As it’s become a little clearer who’s going to get paid what for doing what and providing certain services — specified services to federal payers — the bandwidth of whose really in line to get money here gets a little bit narrower and narrower. Yes, I think we’d be happy if there’s a little bit more support for this, but that has ceased to be really the driver here at our organization. It really honestly is about how we help our doctors leverage automation to take better care of patients.
GUERRA: Where are you on CPOE?
WITHERSPOON: It’s really pretty interesting because we started out as a large physician practice. Yes, we had an acute care hospital, but the point of the thing really was more focused on that medical home group practice model. A major part of our focus around what has come to be called Meaningful Use in our world has been around physicians in an ambulatory setting. It turns out we had automated orders processing in the clinic a decade ago. And as time passed and we built tools around process support for physicians in their office environments, we never ever said anything to anybody about, “Why don’t you go to the computer and personally put the order into the system.” But it turns out that today, of our 800 physicians, about a third of them are electronically entering some significant number of orders in the ambulatory environment, unbidden and without any prompting on our part. They’re doing that because they figured out it’s actually easier and more efficient and more effective than writing something on a piece of paper and giving it to their medical assistant for someone to transcribe.

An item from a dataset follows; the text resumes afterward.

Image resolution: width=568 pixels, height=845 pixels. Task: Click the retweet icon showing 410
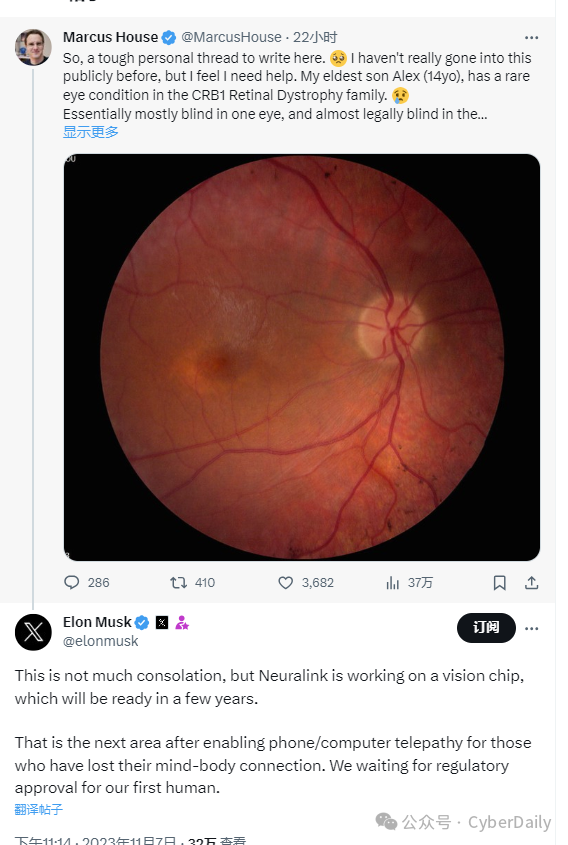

The ramp up to increase that automation of physician direct entry of orders in our clinics would appear to be relatively straightforward. In our hospital, for a variety of not very good reasons, not the least insignificant of which was an event called Katrina back here awhile ago, we really never completed an implementation of CPOE. We were hard at it prior to the storm. We did accomplish a great deal of order set development, and I think very importantly the standardization of order sets across disparate departments and physicians, so if you come into our hospital with community-acquired pneumonia; there’s really only one best practice order set that anybody, regardless of which service you come in, will use.
So we’ve achieved some significant value in CPOE, if we use that term to describe the automation of the process all the way from where the order was written until the test is completed or the medicine is administered. We’ve got lots of safety measures as it would relate to medication management and the management of dispensing our pharmacy platform as well. We’ve done a lot of that work, but we still have some work to do in the hospital. The thing that I think is interesting is that many of those very same doctors who are directly entering orders in their clinic come to me and say “What’s wrong with you, why haven’t you done this in the hospital, when can we have this?” So I’m not sure that in a year I can transform not one hospital now but eight, but I think we’ve certainly taken significant steps along that journey.
I wish I could tell you that like some of our other colleagues we were further along, particularly in our hospital environments, but I bet you there’s not another clinic environment any place that has a better success story around direct physician order entry than what’s happened here.